Sisonke Msimang commutes between South Africa and Australia, where she is programme director at The Centre for Stories, which collects, preserves and shares stories about migrants, refugees and diverse people and places linked to the Indian Ocean Rim. Sisonke is a writer and activist who worked as the executive director of the Open Society Initiative for South Africa and the Sonke Gender Justice Network. Her writing has appeared in the New York Times, Mail & Guardian, The Guardian, and the Daily Maverick.
In October this year, Sisonke’s first book, which is tentatively titled “Always Another Country”, will be published by Jonathan Ball in South Africa. Her book is a memoir about her exile childhood in Zambia and Kenya, her student years in North America, her return to South Africa and her experiences of family, romance and motherhood. Last year, Sisonke featured in a very popular Ted Talk titled “If a story moves you, act on it”, about the need to not just write and listen to stories but to take action against all forms of social injustice. Heather Robertson interviewed her for Nali’bali.

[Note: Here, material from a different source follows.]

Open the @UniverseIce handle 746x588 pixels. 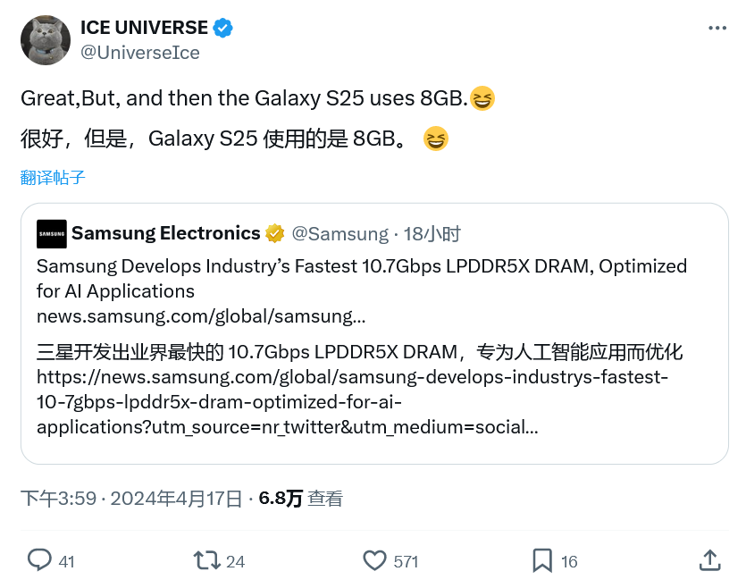[140, 53]
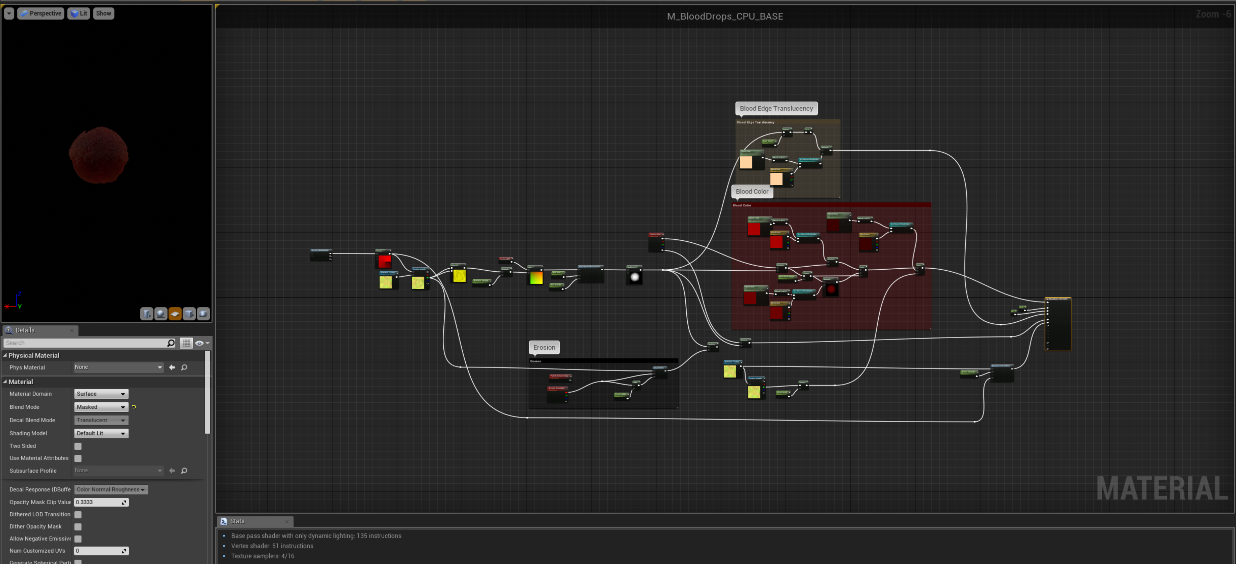1236x564 pixels.
Task: Collapse the Physical Material section
Action: (x=5, y=356)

In your TED talk you spoke about the strengths and limitations of storytelling. Why do you believe we have come to place so much emphasis on likeable characters and fiction over fact when reality is so much more nuanced, more gritty and complex?
We are living in an era of over-simplification. Reality is nuanced and gritty but also hard and painful often. So in our fiction many of us are looking to escape, and in our non-fiction many of us are looking for answers. The rise of self-help books is a great example. And so as more and more new outlets begin to play in the space of storytelling – in order to make certain kinds of stories more accessible – there is a huge temptation to make those stories and those people more palatable, easier for ‘mainstream’ audiences to relate to.
What are the ingredients that make a good story and what makes a shoddy, mediocre or downright bad story?
A great story is authentic. It's written in a way that is true to the vernacular of the person telling it. That’s pretty much it. A shoddy story is one that seeks to hide or project things about its teller – it is invested in things other than itself. I guess I’m realising that a good story is one that is true to its own rhythms and cadences, and that completes itself. A story can’t be written until its teller has enough distance from it to tell it truthfully.
How can stories work as an antidote to bias? Can you give examples of stories that do this?
Chinua Achebe writes about how Africans are not often depicted by Europeans as "quite simply as a continent of people – not angels, but not rudimentary souls either – just people, often highly gifted people and often strikingly successful in their enterprise with life and society.” For me a story is one that does what Achebe says – elevates people beyond the notion of rudimentary souls. A story that does this is one that addresses bias without preaching about bias. The complexity and nuance of a good story is the antidote, not “the message”. Does that make sense? One of my favourite books, "The God of Small Things" by Arundati Roy, does this beautifully. It doesn’t give us Kipling’s India. It gives us two wonderful, wounded children and in the telling of their story we understand the wounds of colonialism, nationalism and the birth of post-colonial India. To be honest though all great literature is an antidote to bias – because it’s complex. That’s what makes it great. And that’s what explodes myths about people and places.
How can stories move listeners and readers, the audience of stories, to act for social justice?
On their own, they can’t. That is why, for me, initiatives like Amandla Mobi are so excellent. Started by a young black woman who was tired of hearing people whine about stories as a way to make themselves feel better without taking any action. Koketso Moeti is one of my heroes. She’s all about story-telling and action combined.
What book or authors have inspired you and how have they inspired you?
Arundati Roy of course. She’s lyrical and her prose is so evocative. As a young woman I loved the poetry of Nikki Giovanni – she’s smart and quirky and plainspoken. The plainspoken-ness really appeals to me. I try to write simply because I want as many people as possible to understand me, even if the ideas I am expressing aren’t always straightforward. Ursula K. Le Guin’s commitment to story-telling has always inspired me. "The Ones Who Walked Away from Omelas" is one of the most haunting and yet simple stories I’ve read. Of course, in terms of non-fiction, Jimmy Baldwin is virtually unparalleled. His writing burns – it’s incandescent with fury and passion and ‘message.’ It is also always deeply personal and accessible and beautiful from the point of view of craft.
When did you start conceptualising “Always Another Country” and what inspired you to write it?
It’s a memoir. I started writing it in 2013 after a sabbatical at Yale University in the US. It felt like the easiest way to write a first book – to write about growing up, to reflect on what it was like in exile but not from the point of view of an activist. I thought it was an interesting story – to recall a childhood spent moving from place to place, and then to have been able to return and build a life in a place you weren’t sure you’d ever see.
How is post-democratic South Africa different from the country you imagined when growing up in exile in Kenya and Zambia?
You’ll have to read the book to find out! In some ways the heart of the book is in the dissonance between the SA of our dreams and the SA we have built.